Bordetella pertussis’e ait varsayımsal dış zar proteini D (BopD), varsayımsal dış zar proteini N (BopN), Lösin/İzolösin/Valin bağlanma proteini (LivJ) ve Tip 2 fimbriya (Fim2)’nin rekombinant olarak ifade edilmesi

Abstract

Boğmaca, gram-negatif Bordetella pertussis bakterisinin etken olduğu, akut, oldukça bulaşıcı bir solunum yolu hastalığıdır. Şiddetli, kasılmalı ve uzun süreli öksürük boğmacanın en tipik belirtisidir. En çok yeni doğanlarda görülen bu hastalığın bu yaş grubunda ölümle sonuçlanabildiği de bilinmektedir. Bu çalışmada, ileride aşı geliştirme araştırmalarında kullanılmak üzere, daha önce immünojenik olduğu bilinen Lösin/ İzolösin/ Valin bağlanma proteini, Tip 2 fimbriya (Fim2) ve B. pertussis’in patojenitesinde önemli yer tutan Tip3 salgılama sisteminin (TTSS) elemanları olan varsayımsal dış zar proteini D (BopD) ve varsayımsal dış zar proteini N (BopN) rekombinant olarak eksprese edilmiştir. Proteinlere ait olan gen bölgeleri ilk olarak bir klonlama vektörü olan pGEM®-T Easy vektörüne klonlanmış ve E. coli DH5α hücrelerine transforme edilmiş, ardından pET-28a(+) ekspresyon vektörüne atılarak E. coli BL21(DE3)’de ekspresyonları yapılmıştır. Ekspresyonları yapılan proteinler His-tag kolonları kullanılarak saflaştırılmıştır.

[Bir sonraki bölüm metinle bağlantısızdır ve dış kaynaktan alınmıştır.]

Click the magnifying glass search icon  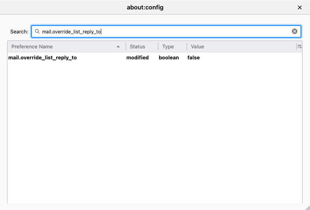37,31
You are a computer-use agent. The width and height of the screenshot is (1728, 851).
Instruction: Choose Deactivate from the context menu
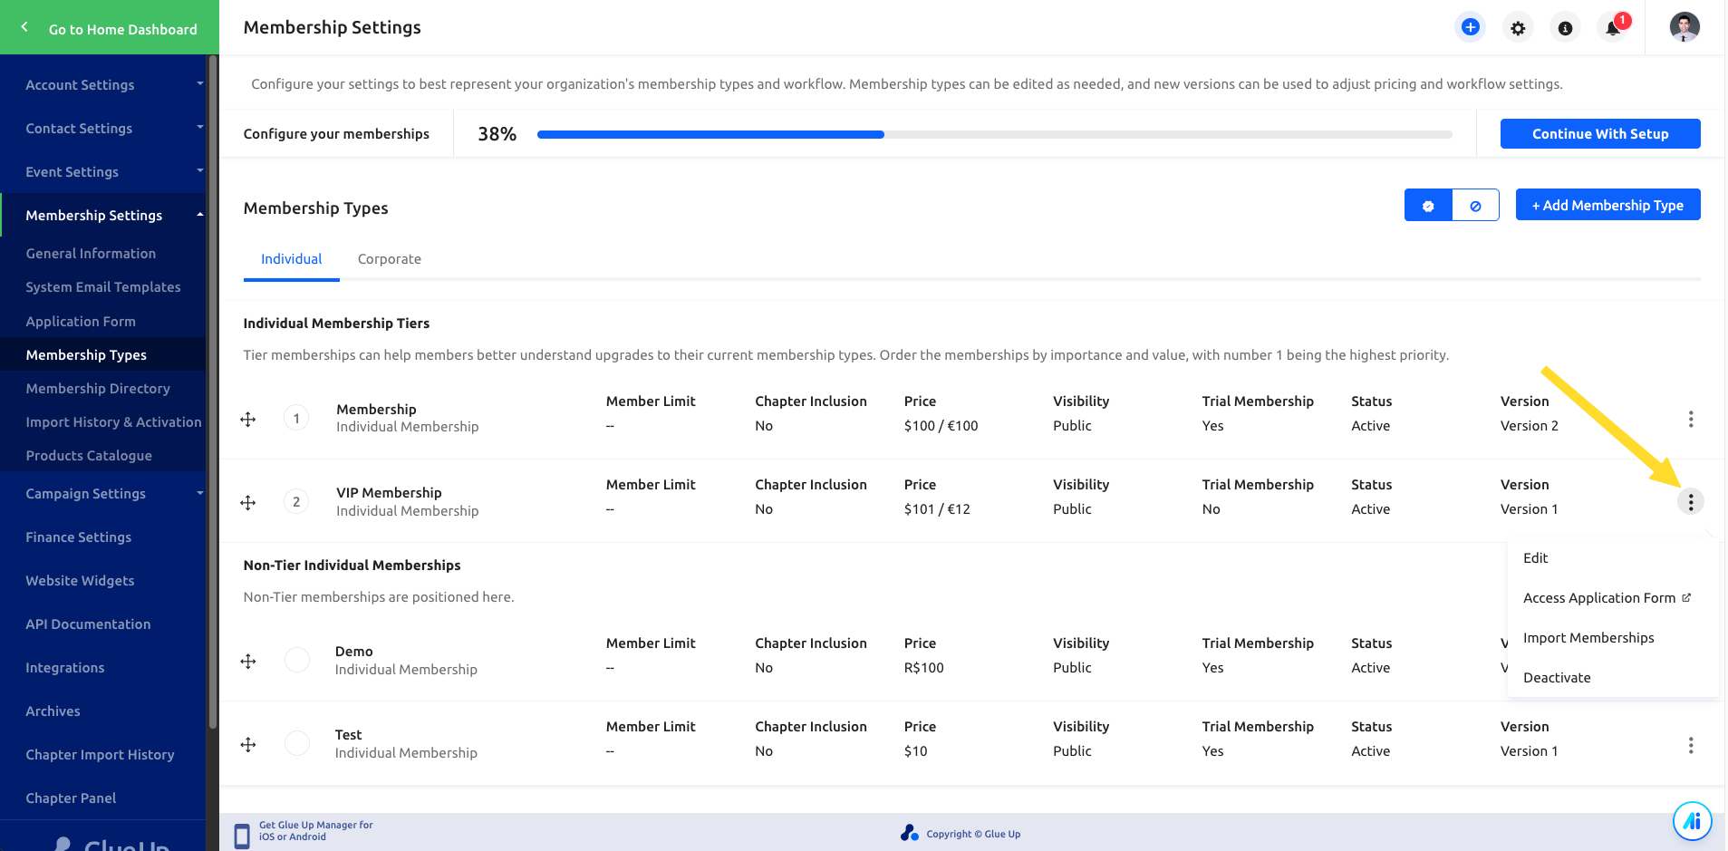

Whooping cough (pertussis) is a contagious upper respiratory tract infection primary causative agent of which is gram-negative coccobacillus Bordetella pertussis. This disease, which may be fatal especially in infants, is characterized by repeated, violent coughing spasms caused by infection and may results in death. In this study, selected immunogenic proteins, namely Leucin/Isoleucin/Valin binding protein (LivJ), Fimbria type 2 (Fim2) and members of Type 3 Secretion System (TTSS) Putative Outer Protein D (BopD) and Putative Outer Protein N (BopN) expressed recombinantly. Genes of selected proteins were first cloned into pGEM®-T Easy vector and transformed to into E. coli DH5α cells, then cloned into the expression vector pET-28a(+) and transformed into E. coli BL21(DE3) cells to express the proteins. Expressed proteins were also purified by using His-tag columns. The molecular weights of the expressed BopD and Fim2 proteins were higher than expected on SDS-PAGE. Leakage was observed during BopD and BopN protein expression. Recombinant expression of these proteins, which take place in pathogenicity, is really important because of their potential as a vaccine candidate. After detection the protective capacity of these proteins, it might be possible to use them in combinations or as fusions in vaccine development studies.